You have no control over what your friends may do on Facebook. But, did you know that their actions may have an impact on you? For example, suppose your Facebook friend has signed up to the Farmville application. When they sign up, the developer of Farmville not only has access to your friends' details, but your private information and content, as well. You don't even have needed to visit Farmville's webpage or signed up. They can still access your profile and content regardless of the privacy settings that you may have installed.

If a Facebook application like Farmville places a post on your wall, your complete profile is made visible to anyone else who views your wall. You have no control over this.

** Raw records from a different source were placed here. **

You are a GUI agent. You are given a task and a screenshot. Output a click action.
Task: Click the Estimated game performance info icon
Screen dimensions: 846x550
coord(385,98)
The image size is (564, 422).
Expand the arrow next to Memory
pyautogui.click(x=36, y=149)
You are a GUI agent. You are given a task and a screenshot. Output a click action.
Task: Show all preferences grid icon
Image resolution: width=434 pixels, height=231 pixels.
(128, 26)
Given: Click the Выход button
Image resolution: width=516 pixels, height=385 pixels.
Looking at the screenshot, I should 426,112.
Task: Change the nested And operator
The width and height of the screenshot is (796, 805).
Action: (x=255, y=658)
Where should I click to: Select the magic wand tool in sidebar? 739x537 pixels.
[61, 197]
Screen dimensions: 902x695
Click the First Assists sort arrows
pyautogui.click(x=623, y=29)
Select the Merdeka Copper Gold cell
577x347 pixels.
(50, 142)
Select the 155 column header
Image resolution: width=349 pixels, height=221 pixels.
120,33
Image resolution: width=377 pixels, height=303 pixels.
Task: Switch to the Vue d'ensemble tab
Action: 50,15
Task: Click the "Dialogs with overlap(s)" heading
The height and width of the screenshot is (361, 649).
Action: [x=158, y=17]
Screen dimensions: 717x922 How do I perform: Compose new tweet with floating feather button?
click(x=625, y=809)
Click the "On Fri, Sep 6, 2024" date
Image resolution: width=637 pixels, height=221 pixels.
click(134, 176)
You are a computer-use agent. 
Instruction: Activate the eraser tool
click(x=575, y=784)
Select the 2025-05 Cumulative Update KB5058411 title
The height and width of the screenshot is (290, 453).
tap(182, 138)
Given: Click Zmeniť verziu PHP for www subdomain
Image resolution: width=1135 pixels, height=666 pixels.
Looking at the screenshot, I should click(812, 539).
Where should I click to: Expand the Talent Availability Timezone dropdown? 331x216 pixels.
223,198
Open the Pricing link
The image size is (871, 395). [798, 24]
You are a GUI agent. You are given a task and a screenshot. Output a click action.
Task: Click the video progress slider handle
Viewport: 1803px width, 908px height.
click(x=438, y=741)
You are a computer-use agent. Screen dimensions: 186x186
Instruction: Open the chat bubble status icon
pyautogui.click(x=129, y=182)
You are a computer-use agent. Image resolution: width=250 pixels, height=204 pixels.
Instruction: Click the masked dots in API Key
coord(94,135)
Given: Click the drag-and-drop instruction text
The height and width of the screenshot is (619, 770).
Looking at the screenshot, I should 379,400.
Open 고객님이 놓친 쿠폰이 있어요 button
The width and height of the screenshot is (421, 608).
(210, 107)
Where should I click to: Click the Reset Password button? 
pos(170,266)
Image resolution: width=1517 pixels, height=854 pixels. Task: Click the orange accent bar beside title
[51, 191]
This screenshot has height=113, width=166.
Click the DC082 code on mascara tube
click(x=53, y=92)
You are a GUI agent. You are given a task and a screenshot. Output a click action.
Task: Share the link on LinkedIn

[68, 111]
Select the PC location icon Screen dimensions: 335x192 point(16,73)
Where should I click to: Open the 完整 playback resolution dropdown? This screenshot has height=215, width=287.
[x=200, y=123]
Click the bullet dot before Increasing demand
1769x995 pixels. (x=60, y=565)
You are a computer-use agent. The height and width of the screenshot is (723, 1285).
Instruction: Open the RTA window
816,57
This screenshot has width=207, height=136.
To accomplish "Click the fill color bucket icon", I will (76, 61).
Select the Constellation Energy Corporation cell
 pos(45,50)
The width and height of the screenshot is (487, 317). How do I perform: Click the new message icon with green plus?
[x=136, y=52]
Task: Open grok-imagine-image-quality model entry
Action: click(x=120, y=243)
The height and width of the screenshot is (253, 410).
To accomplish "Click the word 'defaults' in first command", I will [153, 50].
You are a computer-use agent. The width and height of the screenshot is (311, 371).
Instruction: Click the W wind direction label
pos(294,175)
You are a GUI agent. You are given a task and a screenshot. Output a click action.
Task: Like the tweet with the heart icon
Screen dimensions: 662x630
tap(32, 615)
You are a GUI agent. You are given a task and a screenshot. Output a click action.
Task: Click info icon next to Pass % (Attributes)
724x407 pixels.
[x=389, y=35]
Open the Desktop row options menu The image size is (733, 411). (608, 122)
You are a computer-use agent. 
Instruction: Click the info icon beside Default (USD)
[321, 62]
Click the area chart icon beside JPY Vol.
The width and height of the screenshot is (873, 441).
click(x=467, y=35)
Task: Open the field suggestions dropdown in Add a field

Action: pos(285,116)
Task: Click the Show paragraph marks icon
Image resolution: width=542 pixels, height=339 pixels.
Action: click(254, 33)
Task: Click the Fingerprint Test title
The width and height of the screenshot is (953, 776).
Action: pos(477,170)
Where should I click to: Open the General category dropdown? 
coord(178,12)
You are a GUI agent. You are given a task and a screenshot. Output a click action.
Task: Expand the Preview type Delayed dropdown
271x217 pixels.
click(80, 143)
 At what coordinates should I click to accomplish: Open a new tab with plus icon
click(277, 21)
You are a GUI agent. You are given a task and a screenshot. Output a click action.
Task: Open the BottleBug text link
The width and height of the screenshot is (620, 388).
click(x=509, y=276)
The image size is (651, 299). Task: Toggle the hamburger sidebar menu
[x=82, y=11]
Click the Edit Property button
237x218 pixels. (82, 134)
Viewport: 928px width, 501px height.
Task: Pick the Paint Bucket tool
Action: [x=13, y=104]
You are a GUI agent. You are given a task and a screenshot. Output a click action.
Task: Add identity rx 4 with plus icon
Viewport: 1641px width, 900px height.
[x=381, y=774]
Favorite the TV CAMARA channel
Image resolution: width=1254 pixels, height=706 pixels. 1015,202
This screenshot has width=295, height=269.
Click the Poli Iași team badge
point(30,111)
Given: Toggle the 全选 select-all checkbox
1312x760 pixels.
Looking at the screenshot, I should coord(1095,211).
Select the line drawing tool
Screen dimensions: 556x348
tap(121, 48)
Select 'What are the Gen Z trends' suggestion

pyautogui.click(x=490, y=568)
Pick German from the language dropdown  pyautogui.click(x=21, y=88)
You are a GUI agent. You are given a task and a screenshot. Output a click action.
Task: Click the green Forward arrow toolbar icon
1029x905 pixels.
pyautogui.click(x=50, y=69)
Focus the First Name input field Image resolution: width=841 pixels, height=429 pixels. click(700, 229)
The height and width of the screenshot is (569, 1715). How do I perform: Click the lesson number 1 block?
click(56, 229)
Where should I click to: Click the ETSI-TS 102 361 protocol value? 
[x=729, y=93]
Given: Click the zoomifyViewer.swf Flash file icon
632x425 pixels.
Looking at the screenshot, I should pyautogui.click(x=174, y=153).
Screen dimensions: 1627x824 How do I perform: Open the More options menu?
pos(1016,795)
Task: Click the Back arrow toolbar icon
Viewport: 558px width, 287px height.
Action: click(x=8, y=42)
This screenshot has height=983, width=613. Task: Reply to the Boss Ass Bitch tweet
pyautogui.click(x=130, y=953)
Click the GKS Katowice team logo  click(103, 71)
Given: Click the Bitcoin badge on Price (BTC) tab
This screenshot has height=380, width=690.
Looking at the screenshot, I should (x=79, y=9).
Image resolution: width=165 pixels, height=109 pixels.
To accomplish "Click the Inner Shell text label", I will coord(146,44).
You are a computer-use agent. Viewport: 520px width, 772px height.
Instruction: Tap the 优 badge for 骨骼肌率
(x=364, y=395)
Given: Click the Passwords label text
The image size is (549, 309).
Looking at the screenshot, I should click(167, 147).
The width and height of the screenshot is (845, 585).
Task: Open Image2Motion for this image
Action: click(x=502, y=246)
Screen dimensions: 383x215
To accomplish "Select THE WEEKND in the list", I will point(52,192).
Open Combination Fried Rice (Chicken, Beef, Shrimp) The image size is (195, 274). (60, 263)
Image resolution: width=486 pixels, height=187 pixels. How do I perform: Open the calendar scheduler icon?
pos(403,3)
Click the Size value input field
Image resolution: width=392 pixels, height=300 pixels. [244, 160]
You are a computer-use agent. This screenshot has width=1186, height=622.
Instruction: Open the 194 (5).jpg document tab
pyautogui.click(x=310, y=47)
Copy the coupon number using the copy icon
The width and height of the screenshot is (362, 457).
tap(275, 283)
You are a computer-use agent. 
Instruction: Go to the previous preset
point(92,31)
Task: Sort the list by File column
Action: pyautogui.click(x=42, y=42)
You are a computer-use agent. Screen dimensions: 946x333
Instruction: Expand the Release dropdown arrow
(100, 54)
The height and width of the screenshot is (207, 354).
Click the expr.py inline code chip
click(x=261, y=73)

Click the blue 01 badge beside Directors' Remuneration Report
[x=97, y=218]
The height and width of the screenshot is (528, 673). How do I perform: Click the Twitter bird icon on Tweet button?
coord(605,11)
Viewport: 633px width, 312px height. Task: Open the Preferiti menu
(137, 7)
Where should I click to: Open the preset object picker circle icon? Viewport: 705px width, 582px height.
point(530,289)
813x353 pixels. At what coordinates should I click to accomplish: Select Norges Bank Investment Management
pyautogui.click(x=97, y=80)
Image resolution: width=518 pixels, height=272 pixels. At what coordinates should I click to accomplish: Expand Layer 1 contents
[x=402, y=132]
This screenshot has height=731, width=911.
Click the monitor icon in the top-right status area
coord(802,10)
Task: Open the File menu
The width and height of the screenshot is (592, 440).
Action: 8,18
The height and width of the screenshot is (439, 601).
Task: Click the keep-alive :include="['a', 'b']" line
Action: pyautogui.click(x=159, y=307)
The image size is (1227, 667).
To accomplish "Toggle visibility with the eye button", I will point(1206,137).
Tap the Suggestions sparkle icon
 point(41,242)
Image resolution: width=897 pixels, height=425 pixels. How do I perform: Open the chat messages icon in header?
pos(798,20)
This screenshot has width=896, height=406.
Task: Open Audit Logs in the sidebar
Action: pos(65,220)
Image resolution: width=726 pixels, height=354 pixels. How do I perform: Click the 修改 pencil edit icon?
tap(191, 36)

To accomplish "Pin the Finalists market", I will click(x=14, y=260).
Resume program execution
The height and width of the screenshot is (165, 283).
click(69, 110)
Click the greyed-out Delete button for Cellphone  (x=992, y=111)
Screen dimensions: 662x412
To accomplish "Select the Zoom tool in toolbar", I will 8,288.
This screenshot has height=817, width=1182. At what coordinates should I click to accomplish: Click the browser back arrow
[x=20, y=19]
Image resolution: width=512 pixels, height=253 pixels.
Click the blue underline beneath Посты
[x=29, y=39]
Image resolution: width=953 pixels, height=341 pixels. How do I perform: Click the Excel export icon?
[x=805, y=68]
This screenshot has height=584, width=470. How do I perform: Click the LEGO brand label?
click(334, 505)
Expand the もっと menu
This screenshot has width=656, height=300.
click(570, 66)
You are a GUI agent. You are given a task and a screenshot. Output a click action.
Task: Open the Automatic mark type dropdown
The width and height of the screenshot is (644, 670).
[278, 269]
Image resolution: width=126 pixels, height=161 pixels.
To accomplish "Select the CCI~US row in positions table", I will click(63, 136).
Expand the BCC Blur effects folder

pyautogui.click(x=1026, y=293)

Any change you make to your profile information or any feedback made by someone else about your content, will generate a story on your wall. This story is visible to anyone on the internet if you have marked visible to everyone in your Facebook security settings. You have no control over this.

Profile information, videos, photos and notes are visible to other Facebook users based on the privacy settings that you have made. This is the only thing you have any control over.

If you're invited to an event, the invitation is visible to other Facebook users who can view the same event. You have no control over this.

When you make changes to status updates and links, the change history is still based on the privacy setting originally used when posting. This means that other users can see the complete history of all the status changes you have made. You don't have any control over this.

Recent Facebook security breaches

Here are some actual security breaches on social networking sites that have been reported in the news since 2009. Links are provided to the complete stories:

Case #1: Australian Property Investor Has House Stolen By Nigerian Scammers

An investigation is underway into an international cybercrime scam network when criminals sold a Perth investment property using stolen credentials. The Western Australian man has been left $500K of pocket. Click here to read the full story.

Roger Mildenhall had been living in South Africa for more than a year when his Perth neighbours informed him that his house worth $500k had been put on the market and was being sold. Shocked, Mildenhall made further inquiries and learned that in June 2010, another investment property of his had already been sold….leaving him out of pocket to the tune of $500K. Needless to say, he acted quickly and stopped the sale of the property on the market!

The alleged Nigerian thieves had gathered enough information on Mildenhall from the internet to satisfy all the current Western Australian regulatory requirements. It is alleged that the scammers had stolen Mildenhall's email account, personal, property documents from social networking sites using a phishing scam on Facebook accounts. The stolen details were used to create false documents and the funds were funneled into Chinese bank accounts.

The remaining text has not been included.